>> START Extracted entries
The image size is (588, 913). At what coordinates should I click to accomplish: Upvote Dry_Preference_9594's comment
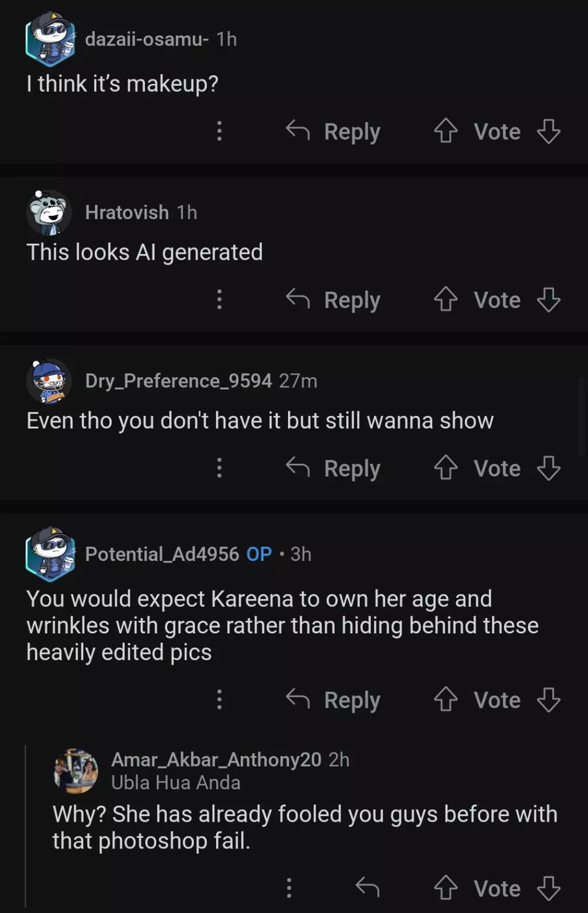(445, 468)
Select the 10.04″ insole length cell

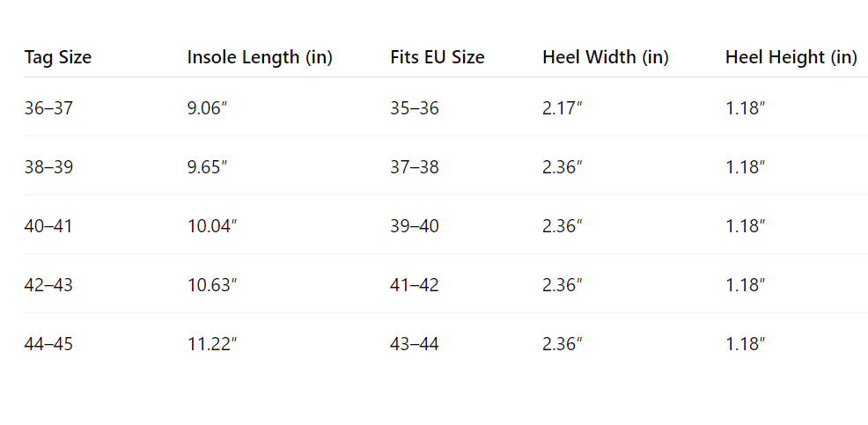tap(212, 226)
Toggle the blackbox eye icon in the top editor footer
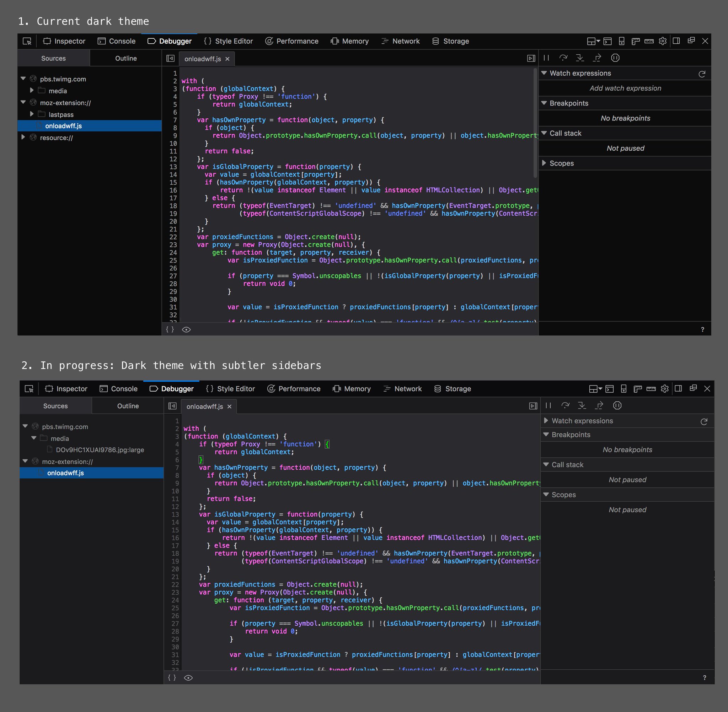 [x=186, y=329]
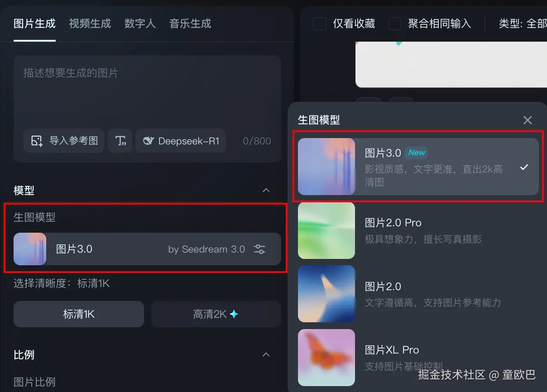Click the prompt description text field
Image resolution: width=547 pixels, height=392 pixels.
coord(147,91)
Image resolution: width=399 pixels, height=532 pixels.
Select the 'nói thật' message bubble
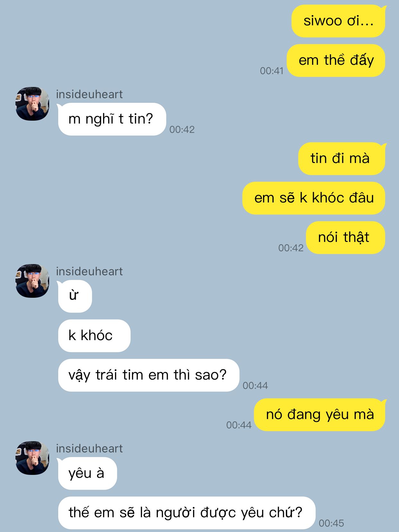click(x=346, y=237)
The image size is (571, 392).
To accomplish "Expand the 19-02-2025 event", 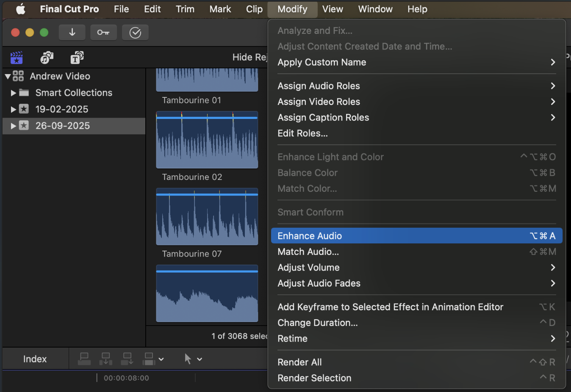I will (x=14, y=109).
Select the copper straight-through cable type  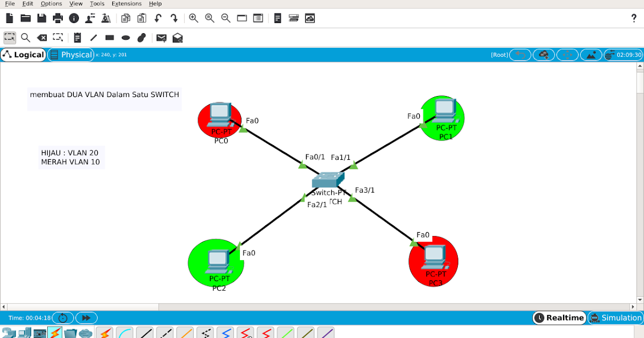click(x=145, y=333)
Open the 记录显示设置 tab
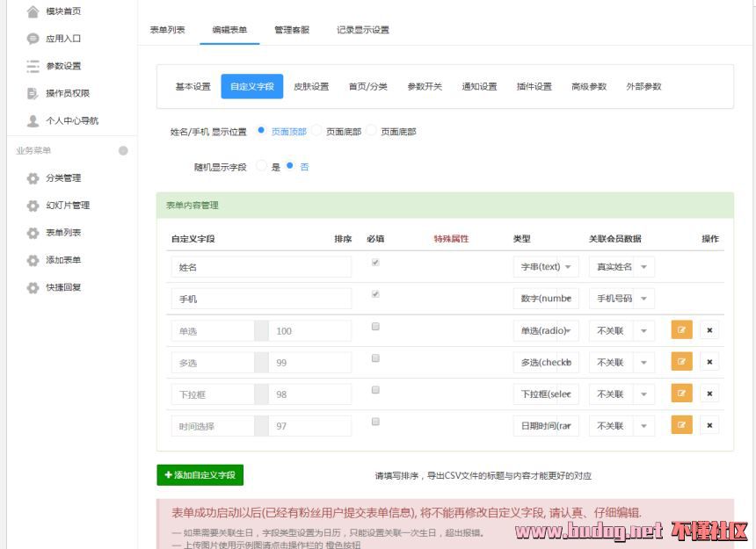Image resolution: width=756 pixels, height=549 pixels. [x=362, y=30]
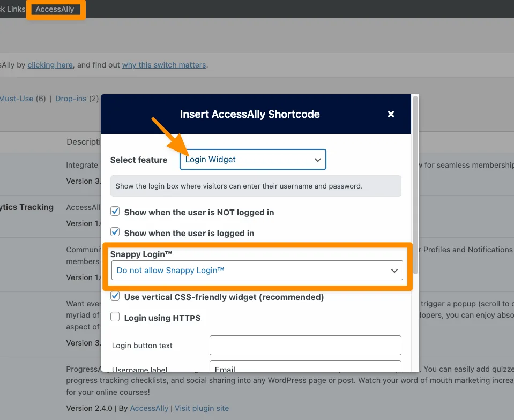This screenshot has width=514, height=420.
Task: Click the AccessAlly plugin author link
Action: click(149, 408)
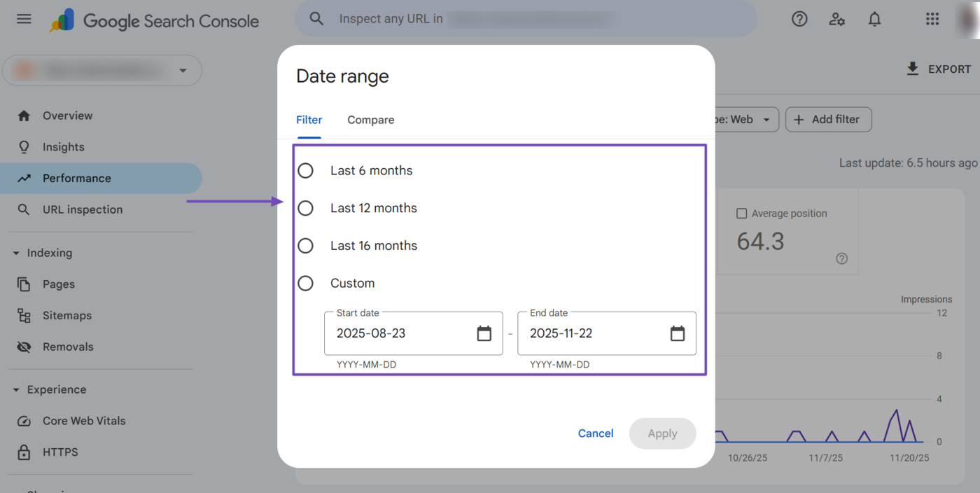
>> END Extracted entries
Exercise »
List every line of the items above that contains the word "size", copying each such line in full.

Solution for this exercise »
The image size is (588, 913). At what coordinates should I click to accomplish: Upvote Dry_Preference_9594's comment
The image size is (571, 392).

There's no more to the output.